The broken sample problem revisited: Proof of a conjecture by Bai-Hsing and high-dimensional extensions
Simiao Jiao, Yihong Wu, Jiaming Xu
TL;DR
This work resolves the sharp detection threshold for the broken sample problem under proportional sampling and unequal sizes by linking strong detection to two information measures: the $\chi^2$-information $I_{\chi^2}(X;Y)$ and the Hirschfeld-Gebelein-Rényi maximal correlation $\rho(X;Y)$. It develops two computationally efficient tests based on the spectrum of the likelihood ratio operator and histogram embeddings, establishing sufficiency and providing rate-optimal performance in broad settings, including fixed and high-dimensional regimes. The authors fully characterize impossibility regimes via a second-moment analysis and derive limiting distributions for key test statistics, connecting to Bai-Hsing's conjecture and extending to Gaussian and Bernoulli models with precise thresholds. Beyond exact thresholds, the paper offers practical testing tools with linear or near-linear runtimes and demonstrates power close to the optimum, with Wasserstein-based methods discussed as universal alternatives. Together, these results advance the theory of permutation-invariant detection in de-anonymization, data integration, and related shuffled-record problems, and they pave the way for handling unknown joint distributions and highly imbalanced data in future work.
Abstract
We revisit the classical broken sample problem: Two samples of i.i.d. data points $\mathbf{X}=\{X_1,\cdots, X_n\}$ and $\mathbf{Y}=\{Y_1,\cdots,Y_m\}$ are observed without correspondence with $m\leq n$. Under the null hypothesis, $\mathbf{X}$ and $\mathbf{Y}$ are independent.
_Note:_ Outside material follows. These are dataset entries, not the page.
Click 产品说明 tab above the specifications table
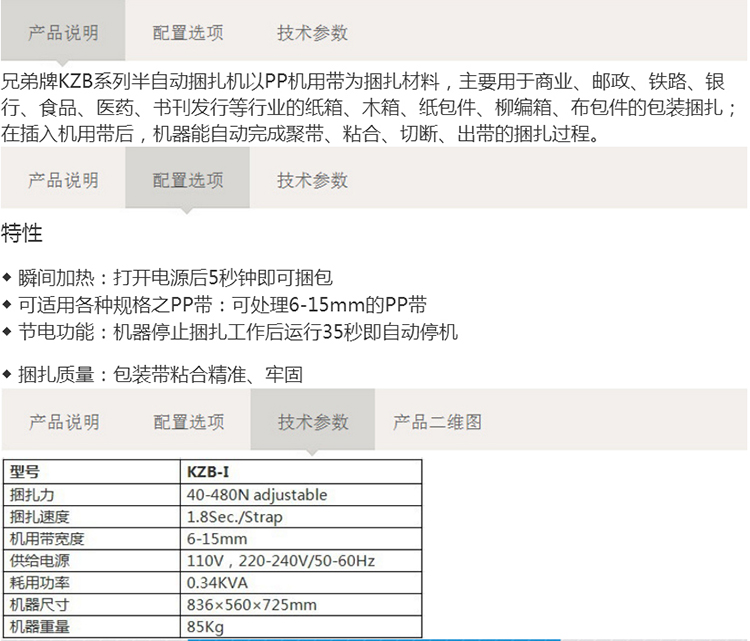Viewport: 750px width, 641px height. point(63,422)
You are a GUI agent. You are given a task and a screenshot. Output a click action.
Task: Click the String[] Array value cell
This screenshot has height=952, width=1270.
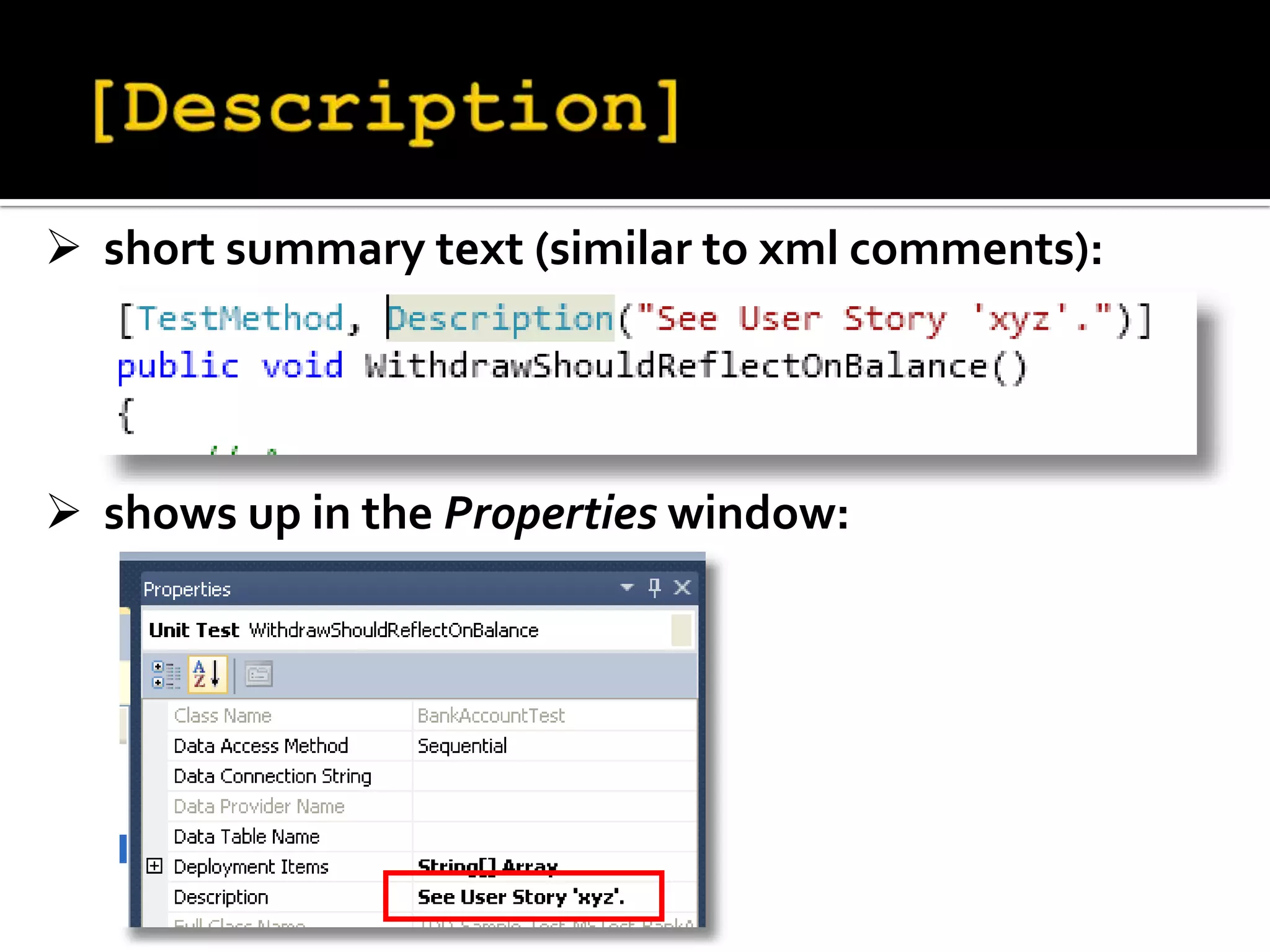tap(487, 865)
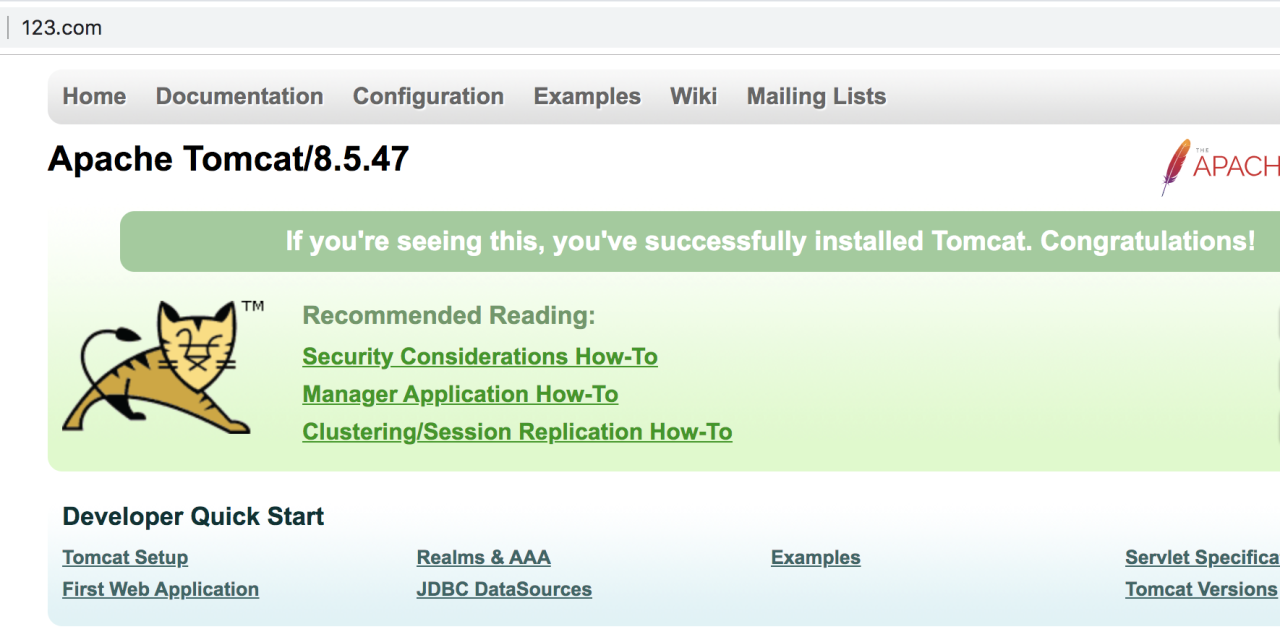Select Examples in the top navigation bar

click(587, 97)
Under the alternative hypothesis, $\mathbf{Y}$ is correlated with a random subsample of $\mathbf{X}$, in the sense that $(X_{π(i)},Y_i)$'s are drawn independently from some bivariate distribution for some latent injection $π:[m] \to [n]$. Originally introduced by DeGroot, Feder, and Goel (1971) to model matching records in census data, this problem has recently gained renewed interest due to its applications in data de-anonymization, data integration, and target tracking. Despite extensive research over the past decades, determining the precise detection threshold has remained an open problem even for equal sample sizes ($m=n$). Assuming $m$ and $n$ grow proportionally, we show that the sharp threshold is given by a spectral and an $L_2$ condition of the likelihood ratio operator, resolving a conjecture of Bai and Hsing (2005) in the positive. These results are extended to high dimensions and settle the sharp detection thresholds for Gaussian and Bernoulli models.